Monday, December 17, 2012

Cold rice noodle and sesame chicken salad -- or -- How I spent my time before and after the gym

Like a giant Americanized spring roll dumped into a bowl. 
Evening workout schedules tend to dominate dinner considerations in the Saylor-Oliver household:

  • prep time versus Episcopal High School sports team practice (seminary families can't use the gym 'til the high schoolers are done with after-school practice)
  • electrolyte loading or replenishing requirements (bikram yoga is at 6 or 8)
  • caloric balance of pre-workout snack to post-workout feast (don't eat too much too soon or too little too late)

You get the idea.

Today's constraints were 6 p.m. yoga for Kristin and 6:30 gym opening for Kyle. Dinner had to be close to ready before leaving for the gym, so we wouldn't be too famished by the time we finished preparing it after arriving home.

The other relevant constraint was my complicated relationship with Asian food: I love it, but I have no idea how to cook it. We don't have any Asian food cookbooks, and I've never had an Asian-cooking role model (not much Asian in the Oliver household or in the Boy Scouts, which are the two places I learned to cook).

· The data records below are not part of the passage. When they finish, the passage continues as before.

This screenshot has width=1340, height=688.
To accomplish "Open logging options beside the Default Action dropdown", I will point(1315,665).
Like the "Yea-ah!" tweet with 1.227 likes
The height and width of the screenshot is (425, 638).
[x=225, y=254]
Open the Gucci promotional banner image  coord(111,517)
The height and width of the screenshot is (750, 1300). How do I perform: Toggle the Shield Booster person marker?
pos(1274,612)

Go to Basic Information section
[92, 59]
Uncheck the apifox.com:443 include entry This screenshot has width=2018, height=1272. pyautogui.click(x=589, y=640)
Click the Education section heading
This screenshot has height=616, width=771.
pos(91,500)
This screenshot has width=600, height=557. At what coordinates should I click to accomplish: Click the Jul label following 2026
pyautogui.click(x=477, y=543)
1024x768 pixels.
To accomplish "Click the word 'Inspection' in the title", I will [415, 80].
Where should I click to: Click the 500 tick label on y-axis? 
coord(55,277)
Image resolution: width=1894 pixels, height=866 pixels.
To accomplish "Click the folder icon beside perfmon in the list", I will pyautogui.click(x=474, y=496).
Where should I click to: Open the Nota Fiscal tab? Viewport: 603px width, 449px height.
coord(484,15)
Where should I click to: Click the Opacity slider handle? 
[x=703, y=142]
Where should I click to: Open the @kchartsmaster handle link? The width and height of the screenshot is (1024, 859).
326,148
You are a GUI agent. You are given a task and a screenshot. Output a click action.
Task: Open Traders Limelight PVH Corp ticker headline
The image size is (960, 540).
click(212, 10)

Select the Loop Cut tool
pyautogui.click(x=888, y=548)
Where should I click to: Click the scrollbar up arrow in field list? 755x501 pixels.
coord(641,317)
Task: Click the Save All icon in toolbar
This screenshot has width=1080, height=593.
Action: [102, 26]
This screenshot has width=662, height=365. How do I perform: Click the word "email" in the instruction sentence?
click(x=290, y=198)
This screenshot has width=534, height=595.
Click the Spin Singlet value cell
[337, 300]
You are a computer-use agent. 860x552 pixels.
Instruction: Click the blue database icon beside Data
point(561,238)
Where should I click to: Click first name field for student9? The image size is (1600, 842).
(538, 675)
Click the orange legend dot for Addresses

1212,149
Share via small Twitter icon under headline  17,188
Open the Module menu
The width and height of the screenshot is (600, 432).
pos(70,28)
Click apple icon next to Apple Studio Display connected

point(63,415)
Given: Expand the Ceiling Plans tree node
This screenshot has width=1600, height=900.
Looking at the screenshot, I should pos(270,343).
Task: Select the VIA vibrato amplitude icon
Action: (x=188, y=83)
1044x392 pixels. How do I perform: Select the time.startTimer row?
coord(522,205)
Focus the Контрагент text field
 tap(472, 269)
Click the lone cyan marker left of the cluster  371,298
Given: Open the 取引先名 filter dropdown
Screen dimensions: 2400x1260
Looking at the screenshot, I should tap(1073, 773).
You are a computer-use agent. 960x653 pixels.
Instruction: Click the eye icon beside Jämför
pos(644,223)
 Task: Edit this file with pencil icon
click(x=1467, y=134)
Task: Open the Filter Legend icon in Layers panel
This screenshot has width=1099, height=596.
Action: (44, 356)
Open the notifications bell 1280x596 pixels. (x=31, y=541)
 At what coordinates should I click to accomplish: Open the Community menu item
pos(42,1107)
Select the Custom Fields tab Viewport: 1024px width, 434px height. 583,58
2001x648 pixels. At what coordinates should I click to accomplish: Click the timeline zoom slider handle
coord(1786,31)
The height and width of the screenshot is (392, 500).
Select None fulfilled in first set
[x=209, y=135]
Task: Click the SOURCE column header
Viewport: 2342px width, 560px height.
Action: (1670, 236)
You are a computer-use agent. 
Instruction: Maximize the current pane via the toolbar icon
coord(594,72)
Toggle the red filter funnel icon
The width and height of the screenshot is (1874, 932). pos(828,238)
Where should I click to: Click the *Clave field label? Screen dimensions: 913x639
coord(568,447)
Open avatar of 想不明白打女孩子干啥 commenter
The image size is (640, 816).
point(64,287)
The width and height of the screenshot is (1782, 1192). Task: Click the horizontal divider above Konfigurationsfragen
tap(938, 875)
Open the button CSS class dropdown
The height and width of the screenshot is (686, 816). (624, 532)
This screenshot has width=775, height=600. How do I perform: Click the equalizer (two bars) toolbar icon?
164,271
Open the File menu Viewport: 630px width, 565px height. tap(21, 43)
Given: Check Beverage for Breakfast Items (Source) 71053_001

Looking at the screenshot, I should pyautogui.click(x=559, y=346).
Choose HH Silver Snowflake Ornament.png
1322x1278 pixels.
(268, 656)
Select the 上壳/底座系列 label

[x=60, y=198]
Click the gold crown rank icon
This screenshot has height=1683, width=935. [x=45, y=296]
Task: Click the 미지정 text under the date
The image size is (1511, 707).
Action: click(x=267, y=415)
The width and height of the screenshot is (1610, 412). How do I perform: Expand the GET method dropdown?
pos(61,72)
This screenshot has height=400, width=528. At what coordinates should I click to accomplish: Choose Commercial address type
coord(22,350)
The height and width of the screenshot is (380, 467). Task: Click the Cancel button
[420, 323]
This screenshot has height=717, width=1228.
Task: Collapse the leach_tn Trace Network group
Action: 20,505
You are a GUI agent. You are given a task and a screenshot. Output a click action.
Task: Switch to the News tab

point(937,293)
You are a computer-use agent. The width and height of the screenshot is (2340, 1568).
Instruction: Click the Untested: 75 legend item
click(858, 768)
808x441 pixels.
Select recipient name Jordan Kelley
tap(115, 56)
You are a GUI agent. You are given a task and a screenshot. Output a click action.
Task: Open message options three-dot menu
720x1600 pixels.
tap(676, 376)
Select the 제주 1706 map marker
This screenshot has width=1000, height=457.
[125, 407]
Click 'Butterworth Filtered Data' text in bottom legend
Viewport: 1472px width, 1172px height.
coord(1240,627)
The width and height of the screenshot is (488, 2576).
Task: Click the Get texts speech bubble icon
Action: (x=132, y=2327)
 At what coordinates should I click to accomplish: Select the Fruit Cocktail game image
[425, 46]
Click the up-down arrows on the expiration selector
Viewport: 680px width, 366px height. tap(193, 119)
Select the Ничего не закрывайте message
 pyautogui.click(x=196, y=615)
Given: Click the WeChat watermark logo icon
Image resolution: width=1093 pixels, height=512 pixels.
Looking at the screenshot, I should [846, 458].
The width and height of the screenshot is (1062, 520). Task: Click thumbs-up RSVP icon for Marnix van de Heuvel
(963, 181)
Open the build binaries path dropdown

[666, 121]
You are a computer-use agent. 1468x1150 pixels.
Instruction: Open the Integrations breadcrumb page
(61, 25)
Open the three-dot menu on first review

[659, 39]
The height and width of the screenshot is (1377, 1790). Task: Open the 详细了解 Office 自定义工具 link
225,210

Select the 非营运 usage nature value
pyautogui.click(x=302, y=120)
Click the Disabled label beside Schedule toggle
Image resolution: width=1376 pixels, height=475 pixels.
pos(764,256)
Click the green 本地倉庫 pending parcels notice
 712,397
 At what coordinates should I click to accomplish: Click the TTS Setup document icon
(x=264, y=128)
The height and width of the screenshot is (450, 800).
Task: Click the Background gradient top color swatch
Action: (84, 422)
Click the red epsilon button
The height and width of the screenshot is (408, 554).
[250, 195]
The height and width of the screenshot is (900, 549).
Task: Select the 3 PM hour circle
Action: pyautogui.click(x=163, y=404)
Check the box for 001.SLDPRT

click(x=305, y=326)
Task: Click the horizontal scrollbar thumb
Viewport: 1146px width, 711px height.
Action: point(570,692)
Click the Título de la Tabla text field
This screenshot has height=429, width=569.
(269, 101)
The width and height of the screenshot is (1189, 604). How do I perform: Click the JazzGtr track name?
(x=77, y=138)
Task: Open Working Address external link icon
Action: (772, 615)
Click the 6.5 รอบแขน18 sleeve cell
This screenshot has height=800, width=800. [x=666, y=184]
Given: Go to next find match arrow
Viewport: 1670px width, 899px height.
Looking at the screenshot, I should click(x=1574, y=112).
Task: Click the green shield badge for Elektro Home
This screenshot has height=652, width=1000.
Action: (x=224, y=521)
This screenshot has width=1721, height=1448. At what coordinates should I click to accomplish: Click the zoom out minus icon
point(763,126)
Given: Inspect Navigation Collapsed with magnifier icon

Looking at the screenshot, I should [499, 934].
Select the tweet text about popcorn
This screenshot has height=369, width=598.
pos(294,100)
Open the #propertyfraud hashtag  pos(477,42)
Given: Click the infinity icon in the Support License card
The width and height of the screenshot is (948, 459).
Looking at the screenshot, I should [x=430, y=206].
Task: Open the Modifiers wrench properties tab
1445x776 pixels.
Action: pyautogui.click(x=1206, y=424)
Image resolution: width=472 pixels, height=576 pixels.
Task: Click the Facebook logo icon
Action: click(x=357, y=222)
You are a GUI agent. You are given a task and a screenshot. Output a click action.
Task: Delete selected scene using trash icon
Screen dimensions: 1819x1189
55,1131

In particular, I always want to make spring rolls, but it's never as convenient as I think it should be to find the rice-paper wrappers (even at Fairway!). Tonight was my second attempt at a sort-of deconstructed spring roll, in salad form, with noodles replacing the wrappers. It turned out to be an easy dish to "stage"; I cooked the chicken, made the sauce, and assembled the cabbage-based salad before I left, which left only the noodles to cook in our sweats and pajamas when we got home.

See below for the recipe, such as it is, and some illustrated commentary. Let me add, in closing, that rice noodles remain a mystery to me. They tasted fine when added to the crispy salad, but I have absolutely no idea if they were over- or under-cooked. Any rice-noodle experts out there?

Sauce (inspired somewhat by my memory of this incredible dipping sauce, which I've just re-found)

  • 4 tablespoons sesame oil
  • 1 tablespoon reduced sodium soy sauce
  • 3 tablespoons water
  • 2 tablespoons rice vinegar
  • juice from one small lime
  • 2 green onions, chopped
  • salt, pepper
Whisk all ingredients together in bowl or measuring cup. The sauce seemed to really benefit from an hour or so in the fridge.

Humming "green onions" while chopping and shouting "wheeesk"
like Eddie Izzard are strictly optional.
Salad
  • 10 ounces (i.e., one pre-washed bag) shredded cabbage
  • 2 medium carrots, grated
  • 1 red pepper, julienned (I omitted because ours was moldy inside--gross)
  • 4 chicken breast "tenderloins" (aka chicken strips)
  • 6 ounces rice noodles
  • cilantro and crushed peanuts for garnish
Season the chicken and cook over medium heat in a frying pan (I used sesame oil and added some sesame seeds). Remove chicken from pan and shred. Add some of the crushed peanuts, then return to the pan and cook for about a minute. Deglaze (would you call it that in this case?) with just a bit of the sauce, enough to pick up some of the browned goodness and give the chicken some flavor. Cook another minute or so. 


Shredding chicken is, inexplicably, one of my favorite cooking tasks.

Out of the frying pan and ... back into the frying pan.

Remove from pan and layer with cabbage, carrots, and pepper in some way that seems good to you. Cover and refrigerate as you like. When ready to finish, cook the noodles about  two minutes in boiling water, then drain and rinse in cold water until chilled.

Really excited about the food processor we accidentally found
out we're getting for Christmas.
Ready for the gym.


Add cooked noodles to salad, dress, and toss. Garnish with cilantro and chopped peanuts, preferably from this tiny little garnish bowls. Also some Sriracha.
This is how I crush peanuts. I wish we had a meat tenderizer.
Kristin call these "my little bowls." They make me feel like I'm
on a cooking show.
Beer after a workout? "Who can argue with science?"

Tonight's prayer: Thank you for food, for fitness, and for the end of finals (almost!).